(Stored data)
______________________________

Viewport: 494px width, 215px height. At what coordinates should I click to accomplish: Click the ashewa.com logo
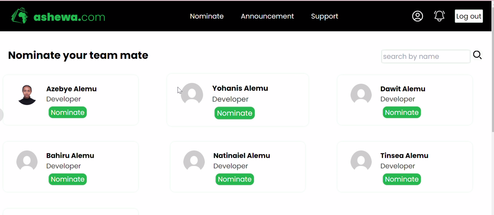tap(58, 16)
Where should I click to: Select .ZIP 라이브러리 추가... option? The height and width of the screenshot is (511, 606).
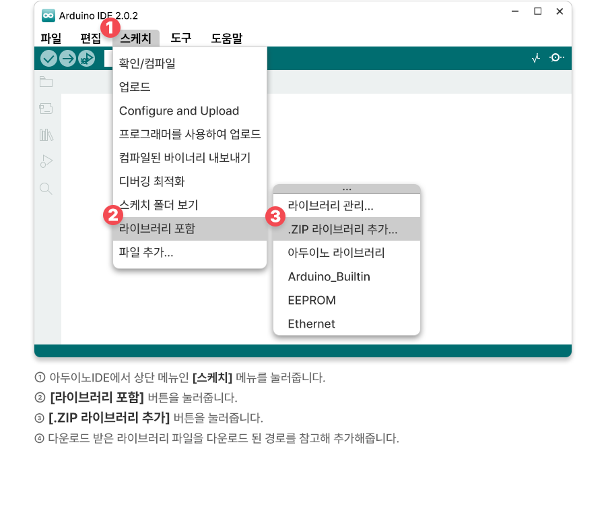click(342, 229)
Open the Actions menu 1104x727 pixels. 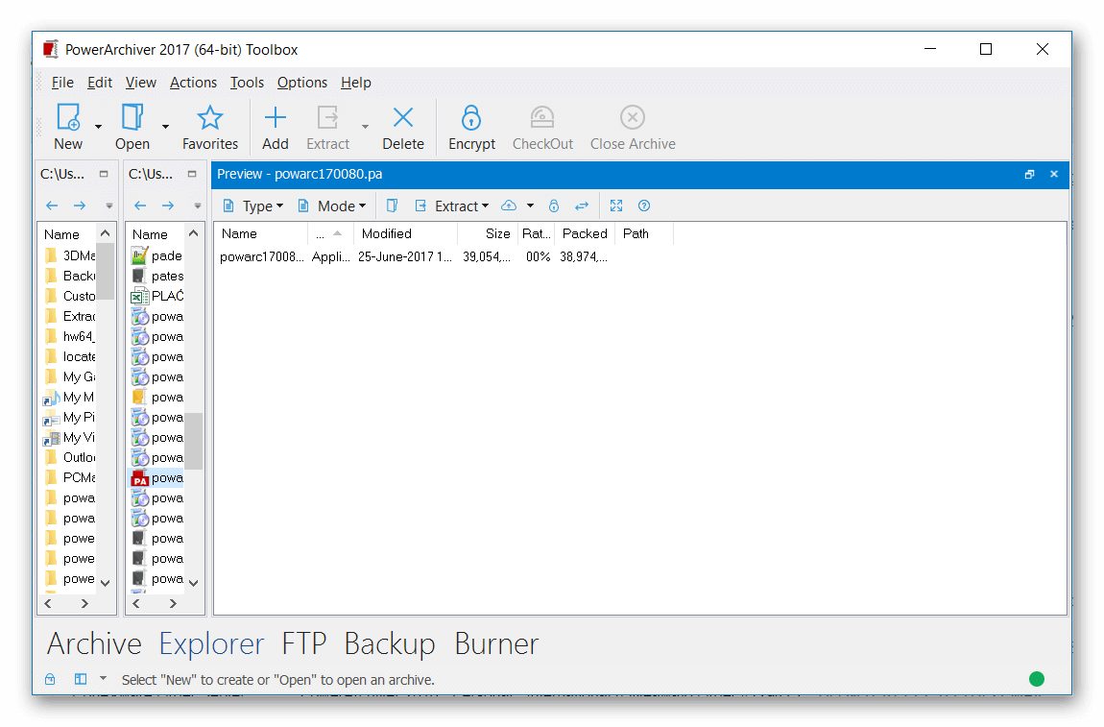tap(193, 83)
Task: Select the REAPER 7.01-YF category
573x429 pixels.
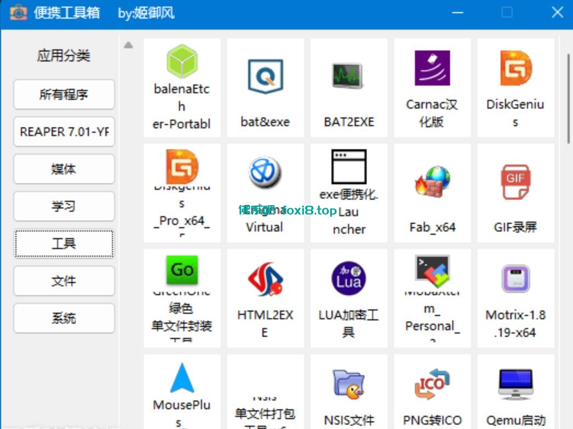Action: click(x=64, y=132)
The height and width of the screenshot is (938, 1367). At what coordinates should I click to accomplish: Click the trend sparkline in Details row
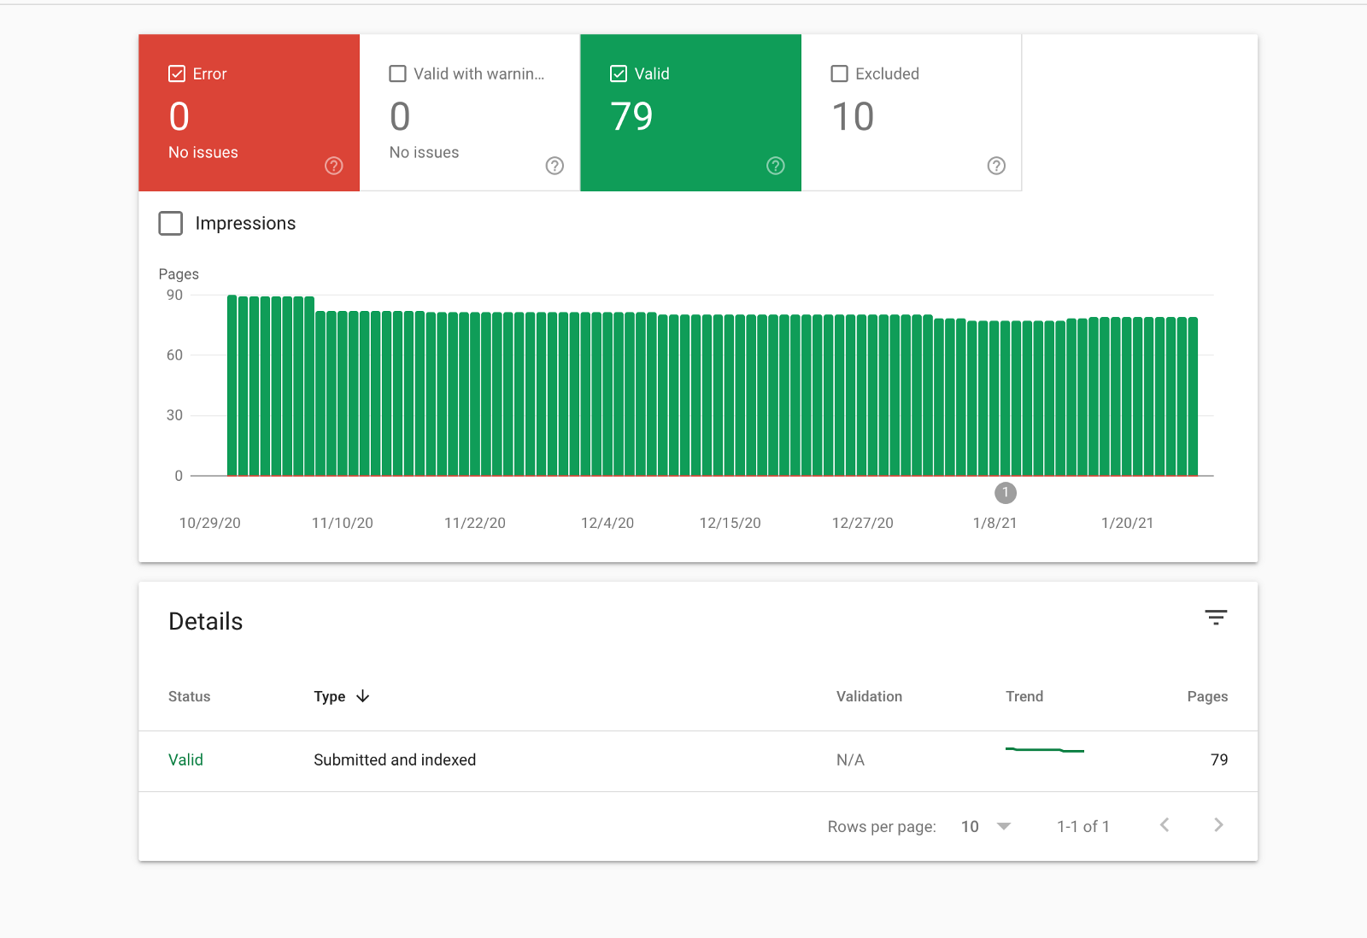pos(1044,750)
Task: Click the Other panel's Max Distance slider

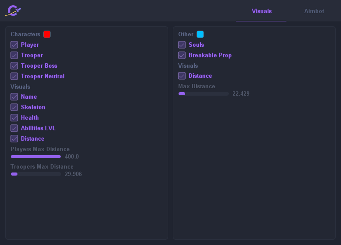Action: pyautogui.click(x=203, y=93)
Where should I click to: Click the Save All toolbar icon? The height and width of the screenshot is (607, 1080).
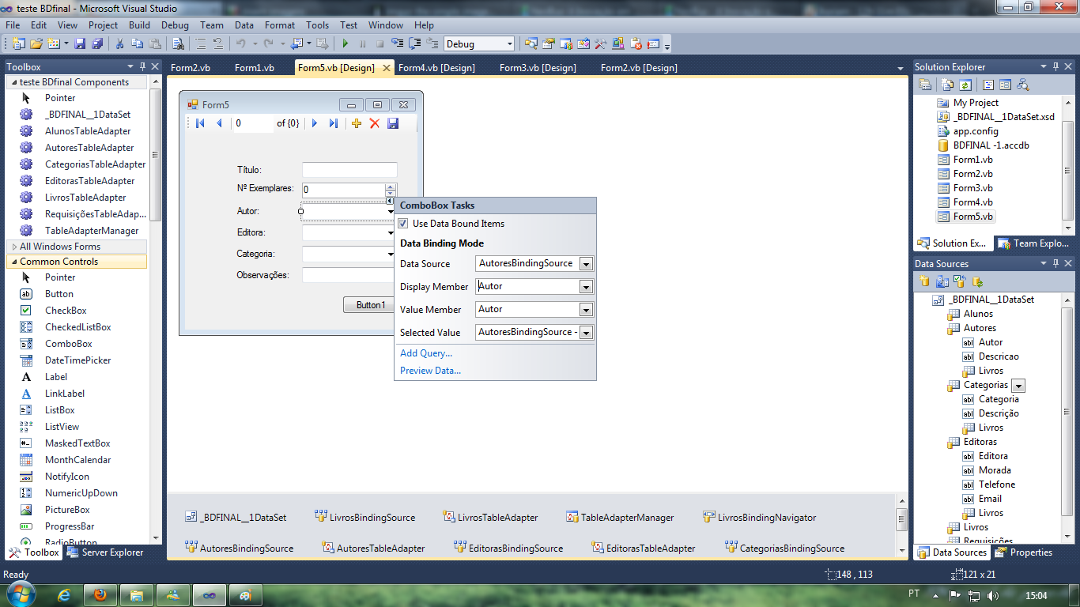(x=97, y=44)
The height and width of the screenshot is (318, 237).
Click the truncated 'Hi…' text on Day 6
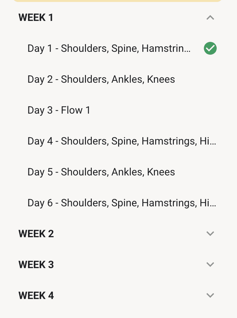point(208,203)
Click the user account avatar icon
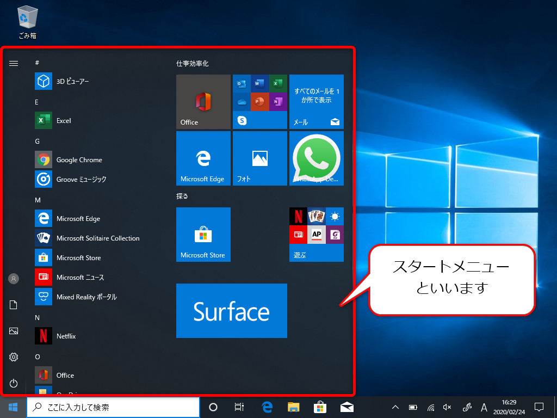The image size is (557, 418). pyautogui.click(x=14, y=279)
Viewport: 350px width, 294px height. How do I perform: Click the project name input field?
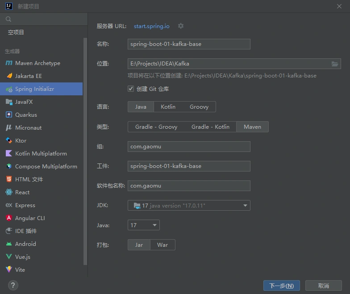[189, 44]
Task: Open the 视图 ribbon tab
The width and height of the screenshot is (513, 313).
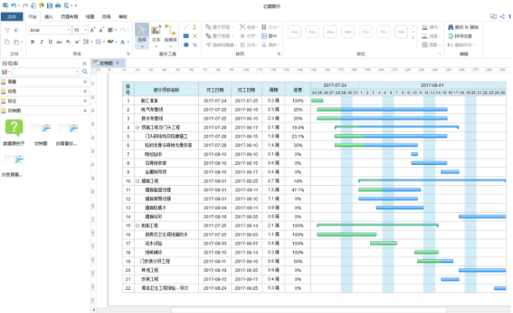Action: coord(90,15)
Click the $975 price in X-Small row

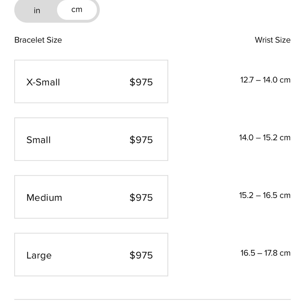[141, 82]
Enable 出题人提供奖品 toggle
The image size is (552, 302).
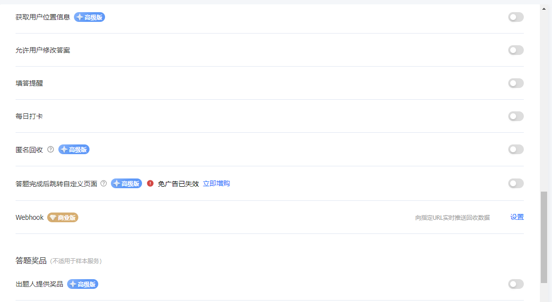pyautogui.click(x=516, y=284)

______________________________

Task description:
Leave every picture out and write out, word for word, the lines from the one that contains "Click the $975 price in X-Small row" through the last line of the records.

Solution to this problem:
Click the $975 price in X-Small row

[141, 82]
Enable 出题人提供奖品 toggle
The image size is (552, 302).
pyautogui.click(x=516, y=284)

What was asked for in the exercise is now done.